The group is InfiLaw, created in 2004 with the backing of Chicago-based private-equity fund Sterling Partners, the Wall Street Journal (sub. req.) reports. InfiLaw owns the Florida Coastal School of Law in Jacksonville, the Phoenix School of Law in Arizona, and the Charlotte School of Law in North Carolina. Tuition and fees are about $40,000 at each school.

The schools target students who don’t qualify for the top schools and emphasize hands-on learning. “Some in the academy think InfiLaw is compounding the problems in legal education, which is graduating far more students than there are entry-level jobs for lawyers,” the story says. “Others think criticisms of InfiLaw are based on elitism embedded within the legal academy, and that it could increasingly play the role of white knight for law schools seeking a deep-pocketed investor or buyout partner.”

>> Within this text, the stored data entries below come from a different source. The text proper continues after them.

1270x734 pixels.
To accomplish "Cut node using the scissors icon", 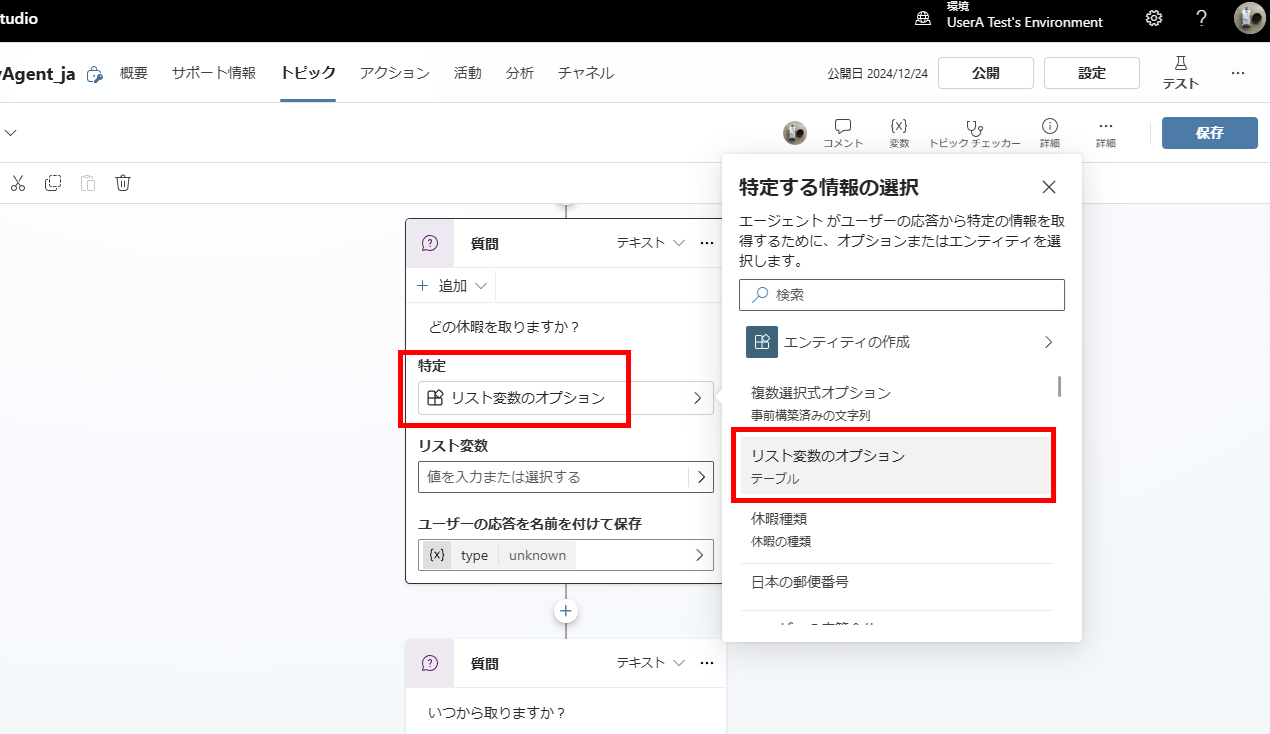I will pos(18,183).
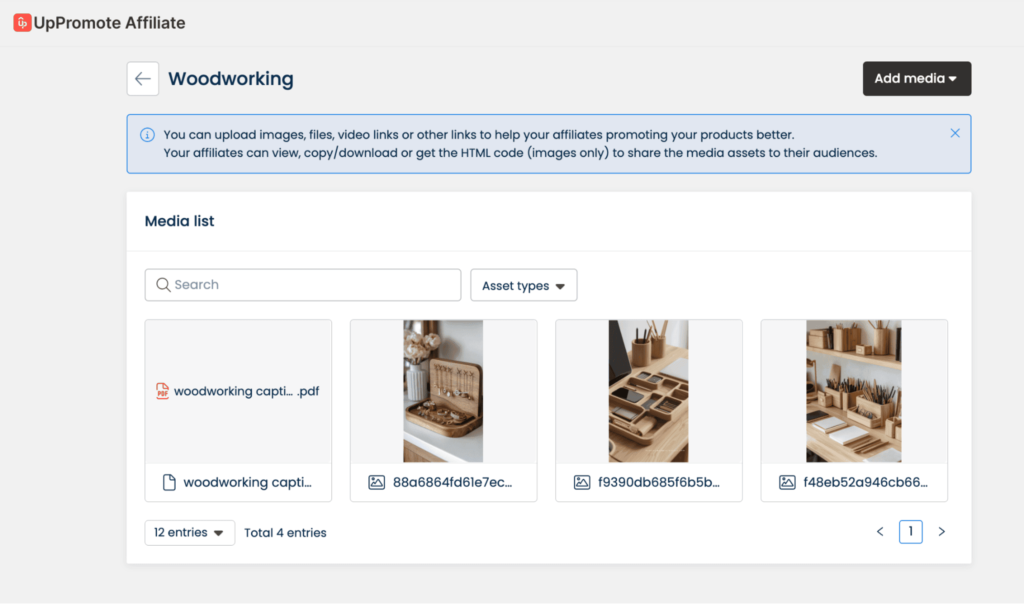Focus the Search media input field
The width and height of the screenshot is (1024, 604).
(x=310, y=285)
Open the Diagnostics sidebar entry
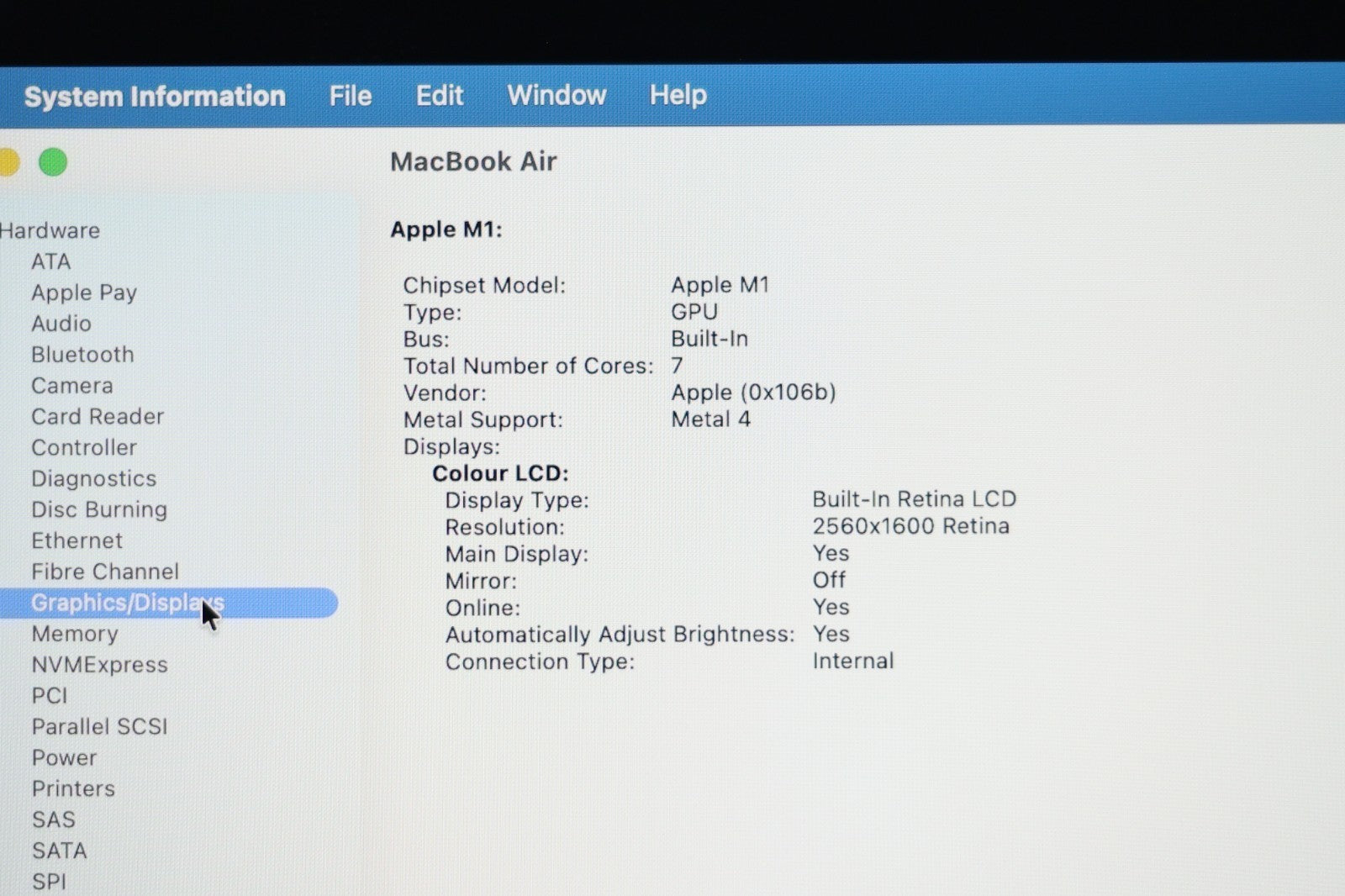This screenshot has height=896, width=1345. 93,479
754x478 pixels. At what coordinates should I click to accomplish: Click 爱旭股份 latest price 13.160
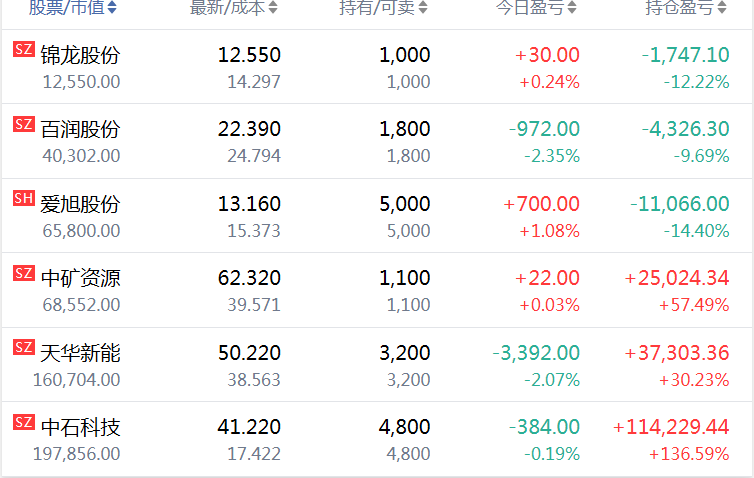click(249, 204)
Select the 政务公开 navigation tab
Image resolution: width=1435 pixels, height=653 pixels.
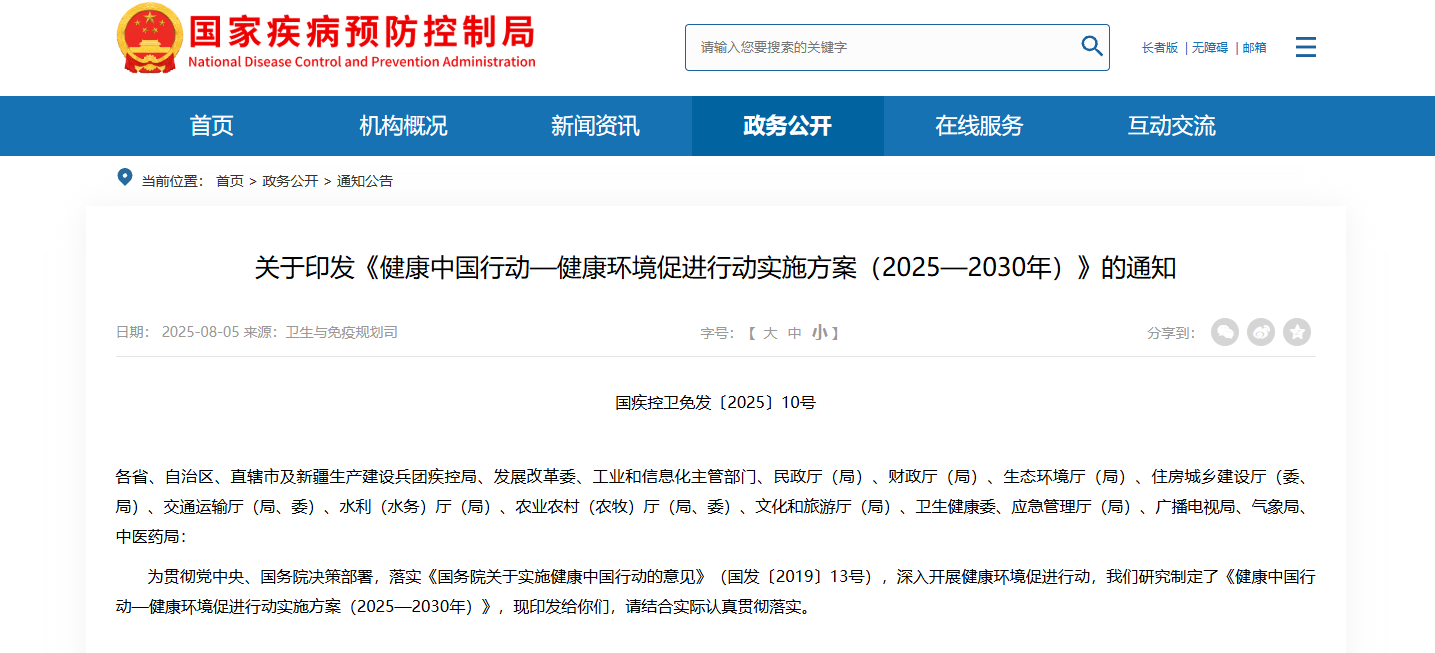(787, 126)
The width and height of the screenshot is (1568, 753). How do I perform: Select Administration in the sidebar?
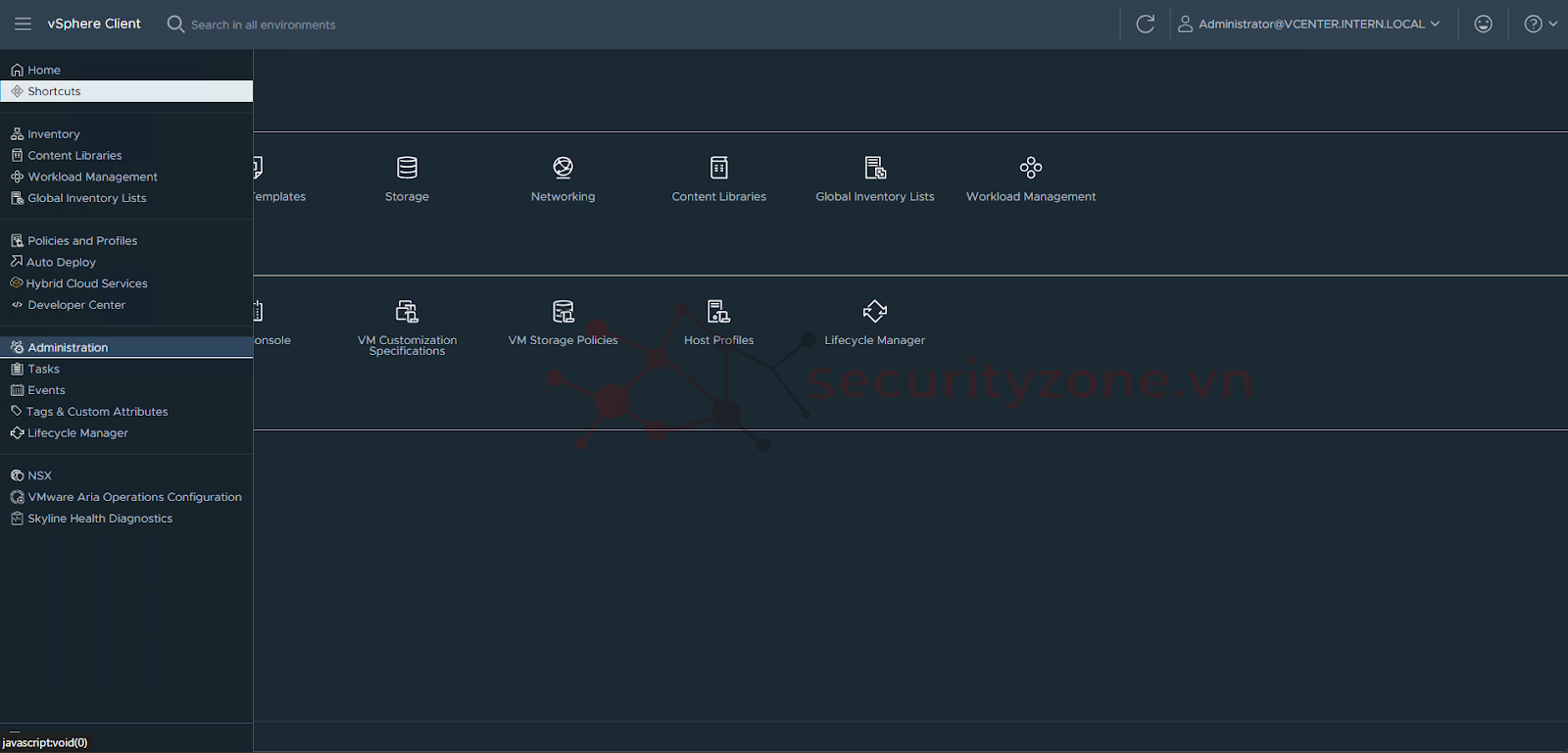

Florida Coastal and Charlotte are among the nation’s larger law schools, with enrollments above 1,200 students. But their fluctuating bar passage rates have often fallen below state averages, and job placement is also a challenge, the story says.

InfiLaw had planned to buy a fourth school, the Charleston School of Law in South Carolina, but the sale has been delayed, for the moment, amid concerns raised by faculty and alumni, the Wall Street Journal reported. Many feared InfiLaw would be less discriminating in admissions, resulting in a diminished reputation for the school.

InfiLaw has said it has a binding agreement to buy the school, but it is allowing discussions with other would-be suitors, the Post and Courier reported last week.

An InfiLaw spokesman tells the ABA Journal that it’s incorrect to say the sale has been delayed since InfiLaw is pursuing its application for a license with the South Carolina Commission on Higher Education. The spokesman quotes Peter Goplerud, president of InfiLaw Management Solutions, an InfiLaw subsidiary, who says the license application process “is moving forward with no delay.”

The Charleston City Paper also covered the controversy.

Clarified at 2:15 p.m. to include InfiLaw statement that the contract has not been delayed. The headline and lede were also changed to remove reference to delay.